**SUPPLIED RECORDS:**
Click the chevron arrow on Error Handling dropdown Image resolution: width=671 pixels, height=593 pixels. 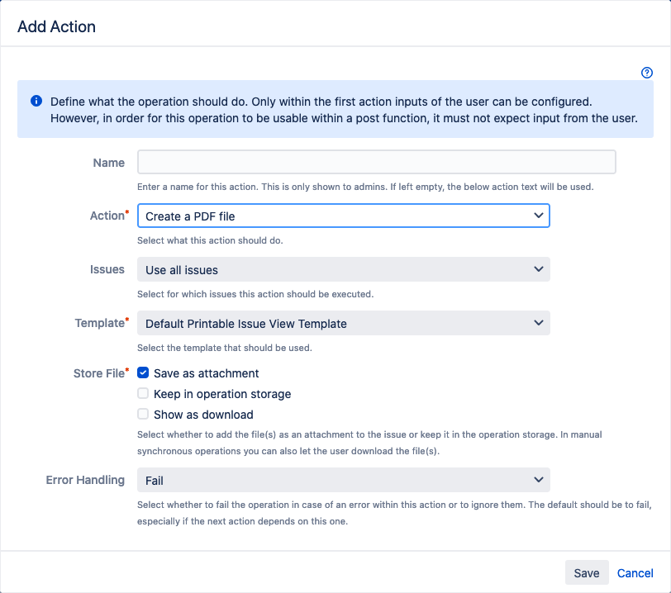(538, 480)
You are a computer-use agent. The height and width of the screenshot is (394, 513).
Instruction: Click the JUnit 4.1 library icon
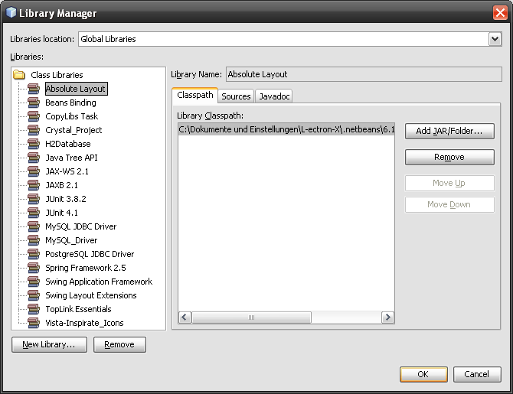pos(34,213)
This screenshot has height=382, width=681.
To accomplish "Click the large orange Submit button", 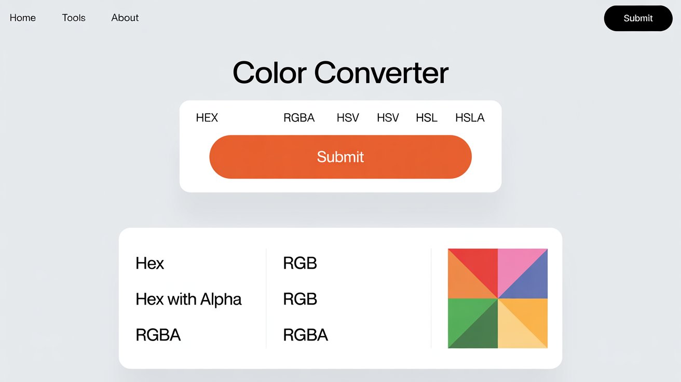I will click(341, 157).
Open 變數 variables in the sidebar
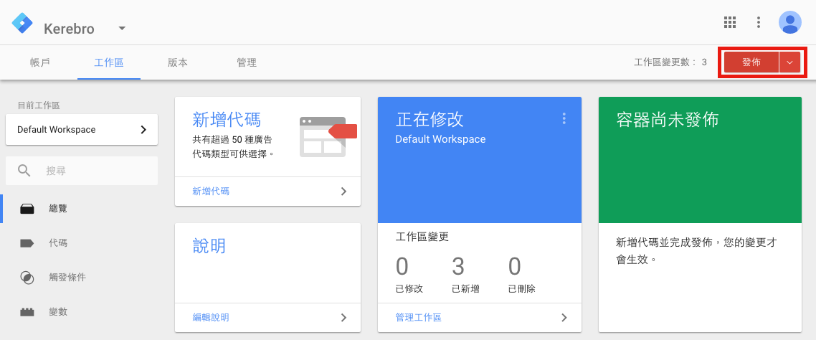816x340 pixels. click(58, 312)
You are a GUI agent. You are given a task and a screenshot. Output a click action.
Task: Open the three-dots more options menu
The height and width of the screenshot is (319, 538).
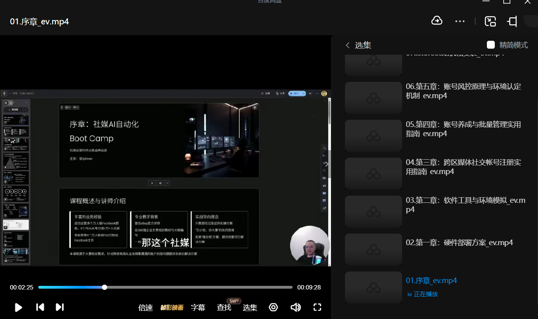[x=460, y=21]
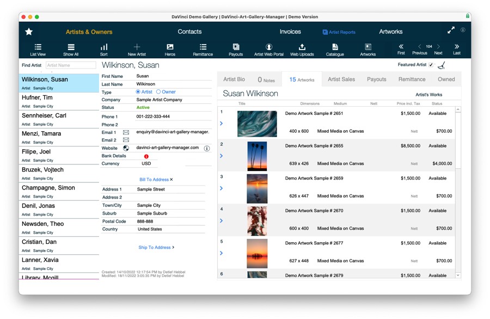Open the Invoices section
The image size is (490, 319).
pos(290,32)
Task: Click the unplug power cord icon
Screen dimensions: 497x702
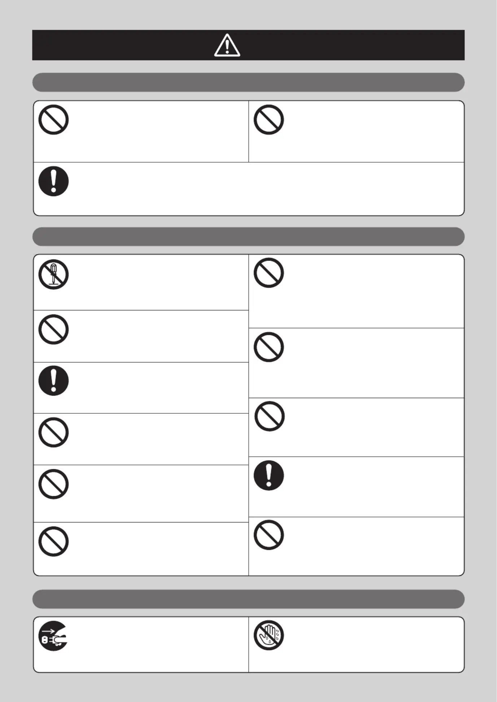Action: tap(53, 636)
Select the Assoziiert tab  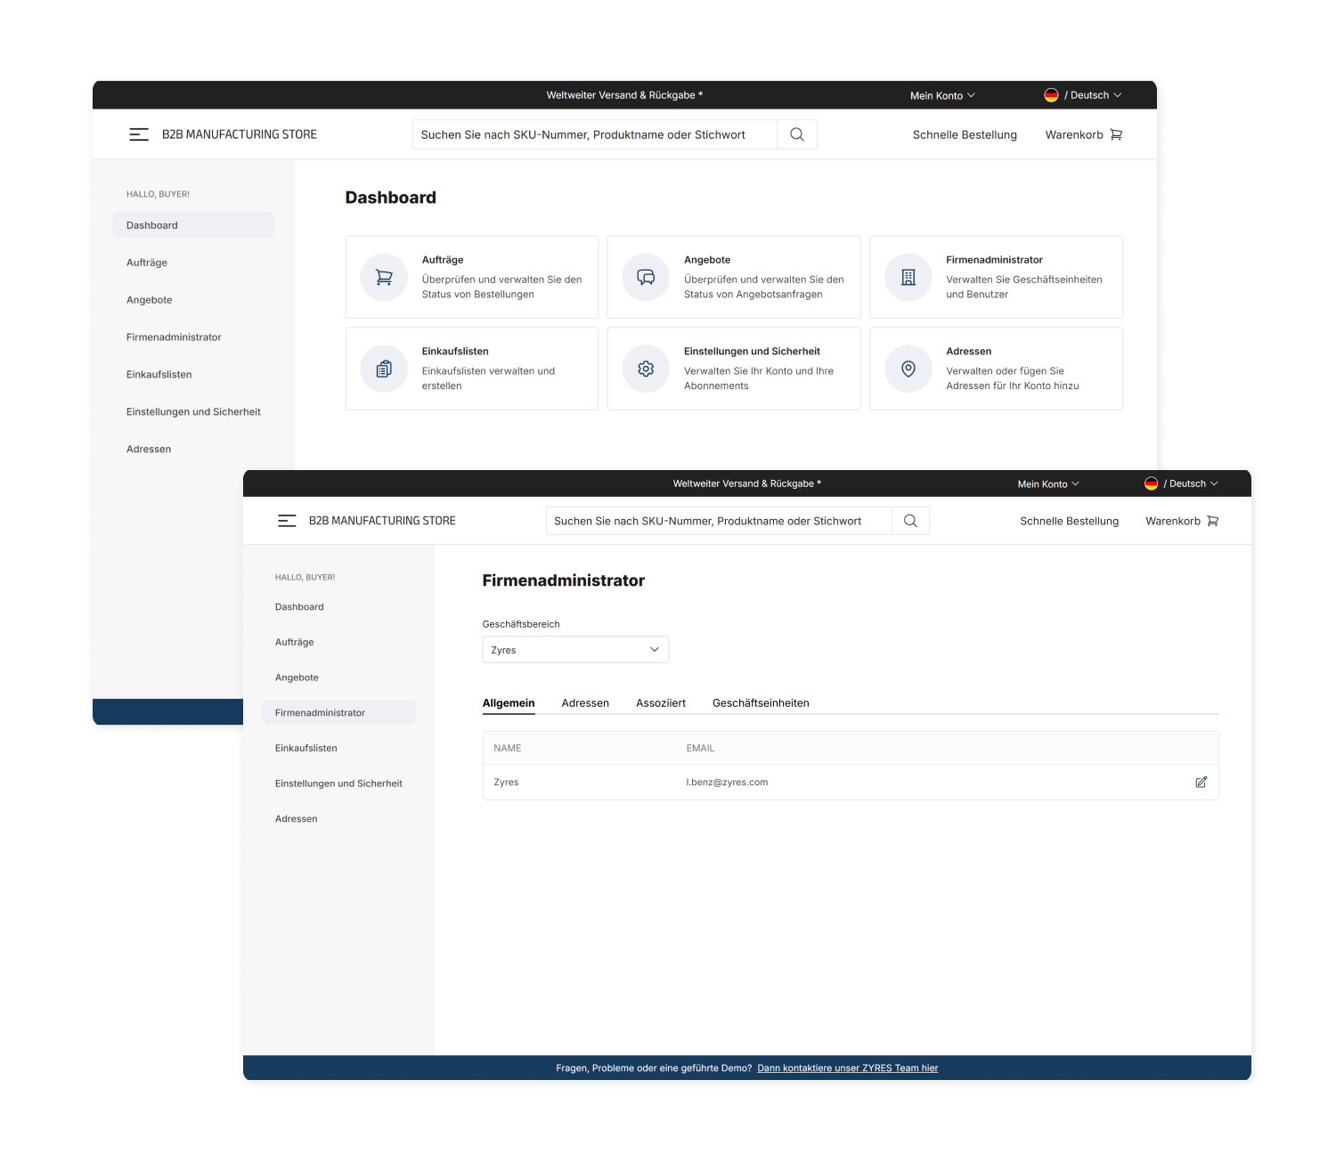661,702
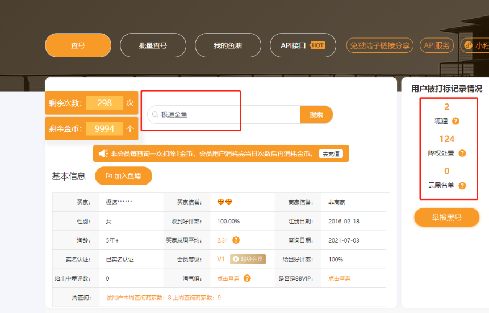Switch to 批量查号 tab
489x313 pixels.
(153, 45)
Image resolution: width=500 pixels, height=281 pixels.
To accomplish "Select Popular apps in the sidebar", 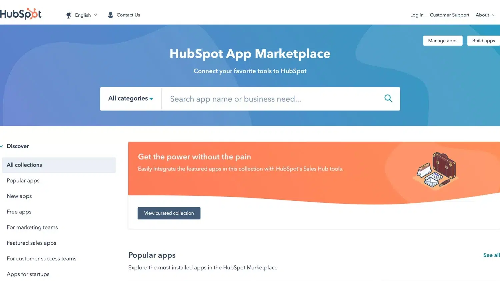I will [x=23, y=180].
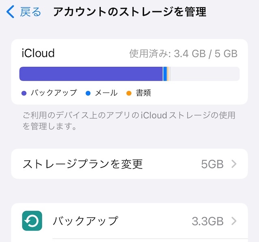Tap the iCloud heading in storage card
Screen dimensions: 259x242
point(38,53)
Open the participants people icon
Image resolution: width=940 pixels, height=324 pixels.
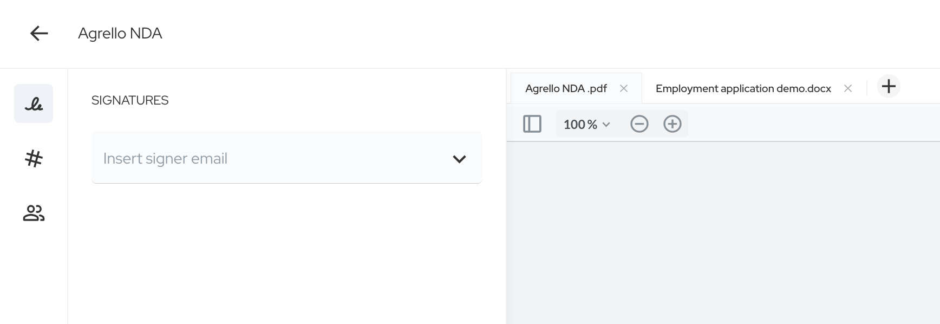(34, 213)
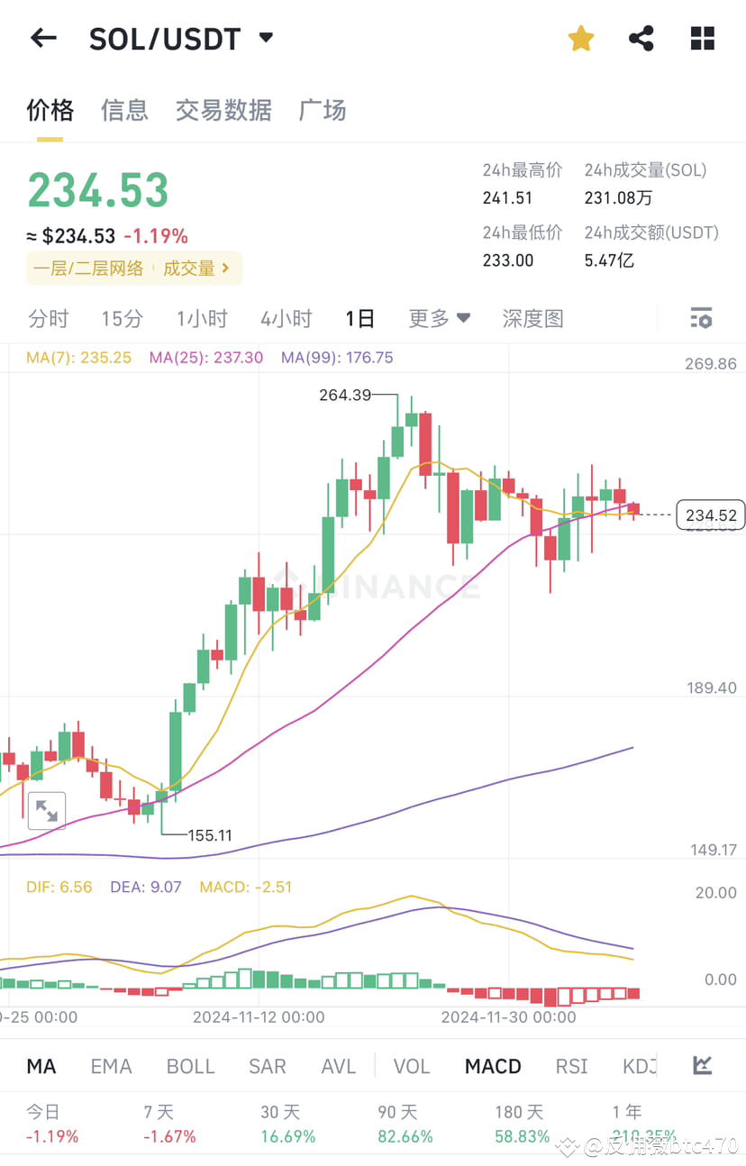Tap the fullscreen expand icon on the chart
Viewport: 746px width, 1166px height.
click(46, 810)
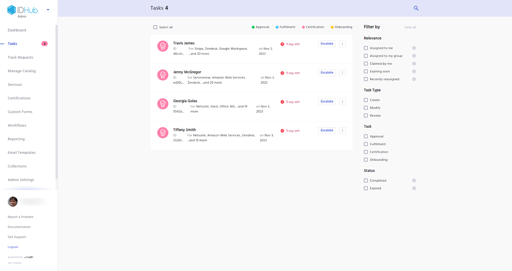Image resolution: width=512 pixels, height=271 pixels.
Task: Click the search magnifier icon
Action: [x=416, y=8]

**EXERCISE BRIEF:** Read through the entries and copy every line that includes "agent".

**FINISHED TASK:**
You are a computer-use agent. The height and width of the screenshot is (394, 513).
You are a GUI agent. You are given a task and a screenshot. Output a click action.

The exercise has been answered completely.